Lift plans are special formats of WIF files used for table and dobby looms. Lift plans do not have a tie-up, but instead indicate which shafts are lifted or lowered on each weft pick. You know that a draft is a liftplan if the tie-up area is blank.
Many weavers design with a tie-up, even if the draft is being planned for a table or dobby loom. When the design is ready, TempoWeave will create a new version of the tie-up draft as a lift plan.
For example, the following draft has a tie-up:
Once Convert to LiftPlan is clicked, the following message is displayed:
TempoWeave now does the translation to a lift plan and prompts the weaver to save the converted draft under a new name. By default, TempoWeave fills in the former draft name appended with a "-LP" for Lift Plan. You should not use the same name for the tie-up and lift plan draft! You can reopen the original version at any time. It's recommended that you keep the convention of adding "LP" for lift plan on your computer's hard drive to avoid confusion between the original draft you have designed and the converted liftplan version of the design.

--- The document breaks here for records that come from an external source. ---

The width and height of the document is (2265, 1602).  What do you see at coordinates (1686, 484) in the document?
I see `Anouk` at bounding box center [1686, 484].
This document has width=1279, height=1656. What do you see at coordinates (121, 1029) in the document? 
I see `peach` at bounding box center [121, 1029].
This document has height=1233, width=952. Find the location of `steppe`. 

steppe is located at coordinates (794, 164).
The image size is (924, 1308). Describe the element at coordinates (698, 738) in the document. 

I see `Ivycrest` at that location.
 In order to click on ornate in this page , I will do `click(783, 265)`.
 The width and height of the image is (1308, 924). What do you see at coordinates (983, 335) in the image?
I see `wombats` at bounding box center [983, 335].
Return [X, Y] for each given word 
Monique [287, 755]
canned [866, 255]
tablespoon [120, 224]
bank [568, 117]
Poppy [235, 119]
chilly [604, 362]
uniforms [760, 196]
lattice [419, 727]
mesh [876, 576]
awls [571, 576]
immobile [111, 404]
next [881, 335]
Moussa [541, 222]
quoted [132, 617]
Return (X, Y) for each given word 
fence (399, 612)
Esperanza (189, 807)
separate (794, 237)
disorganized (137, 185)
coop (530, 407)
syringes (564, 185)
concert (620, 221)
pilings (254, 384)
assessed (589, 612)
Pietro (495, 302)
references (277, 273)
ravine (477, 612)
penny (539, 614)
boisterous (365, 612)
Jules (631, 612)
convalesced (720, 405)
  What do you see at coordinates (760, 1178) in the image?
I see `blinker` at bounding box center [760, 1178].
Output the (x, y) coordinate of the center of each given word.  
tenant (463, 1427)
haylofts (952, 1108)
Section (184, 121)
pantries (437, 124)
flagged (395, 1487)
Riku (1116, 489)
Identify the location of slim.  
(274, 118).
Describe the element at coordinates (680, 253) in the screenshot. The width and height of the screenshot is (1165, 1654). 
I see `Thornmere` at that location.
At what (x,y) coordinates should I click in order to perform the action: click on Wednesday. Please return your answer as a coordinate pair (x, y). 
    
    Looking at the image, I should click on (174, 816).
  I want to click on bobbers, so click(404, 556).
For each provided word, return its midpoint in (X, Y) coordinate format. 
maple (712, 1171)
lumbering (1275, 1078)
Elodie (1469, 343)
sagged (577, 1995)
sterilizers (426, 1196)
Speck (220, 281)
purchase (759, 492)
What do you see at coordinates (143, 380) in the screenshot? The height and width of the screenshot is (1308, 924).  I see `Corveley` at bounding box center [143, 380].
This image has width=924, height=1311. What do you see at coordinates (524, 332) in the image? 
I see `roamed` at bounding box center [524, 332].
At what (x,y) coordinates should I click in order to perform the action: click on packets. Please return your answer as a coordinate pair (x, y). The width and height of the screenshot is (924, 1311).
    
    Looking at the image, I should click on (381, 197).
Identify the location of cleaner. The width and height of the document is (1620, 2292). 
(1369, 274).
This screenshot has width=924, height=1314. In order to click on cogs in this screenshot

In this example,the file Napkins.wif has a tie-up and "Convert to LiftPlan" has been selected. TempoWeave suggests the name of the converted file to be "Napkins-LP.wif".
Now the design window has the lift plan version displayed. Notice the tie-up section is not in the lift plan version and the treadling sequence now no longer shows treadles, but the shafts used on each pick.
Your other design file with the tie-up still exists, but it is closed. You can reopen it at any time. Unless you are designing with the lift plan as the primary file, it's recommended that you remember to make any changes to the tie-up version and resave the lift plan whenever needed.
If you are using TempoTreadle on a table loom, you'll must convert any design using a tie-up to a liftplan save on the MicroSD card that goes in your system unit. If you ever open a weaving design on a table loom and see only one lever at a time, think about whether or not that's intended! It's often a mistake and you've forgotten to save the draft as a liftplan.
When working on a draft that either has no tie-up or has a direct tie-up, you can use the Convert to LiftPlan option without being required to save the file first.